なぜ目が回るとふらふらするの?
まず、答え
体のかたむきを感じる、耳の奥の器官(三半規管)の中の液体が、回ったあともしばらく動き続けて、「まだ回っている」と脳に伝えるからです。目で見える景色と食いちがって、ふらふらします。
どうして?
耳の奥に、液体の入った三半規管という管があります。体が回ると、中の液体も動いて、脳に「回っている」と伝えます。ぐるぐる回って急に止まると、液体はすぐには止まらず、しばらく動き続けます。すると、体は止まっているのに、「まだ回っている」と脳が感じます。
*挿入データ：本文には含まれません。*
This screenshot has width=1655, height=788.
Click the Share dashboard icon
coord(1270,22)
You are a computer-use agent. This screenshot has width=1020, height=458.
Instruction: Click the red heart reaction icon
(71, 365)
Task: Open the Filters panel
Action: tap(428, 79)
でも、目は「止まっている」と伝えるので、情報が食いちがい、ふらふらしたり、気持ち悪くなったりします。
もう一歩
これは、乗り物酔いと同じで、目と耳の情報の食いちがいが原因です。三半規管の液体の動きが、実際の動きより遅れて止まるために起きます。しばらくじっとしていると、液体が落ち着いて、ふらふらは治まります。フィギュアスケートの選手が、回転しても目を回しにくいのは、頭の向きや目の動かし方を訓練しているからです。
へぇ、となる話
目を回したあと、景色が反対に流れて見えることがあります。これは、脳が「まだ回っている」と勘ちがいして、目を戻そうと動かすためです。体は、耳の奥の水の動きに、けっこう正直に反応しているのです。
身のまわりの同じしくみ
ぐるぐる回る遊び、遊園地のコーヒーカップ、回ったあとのふらつき。どれも、耳の奥の液体の動きが関わっています。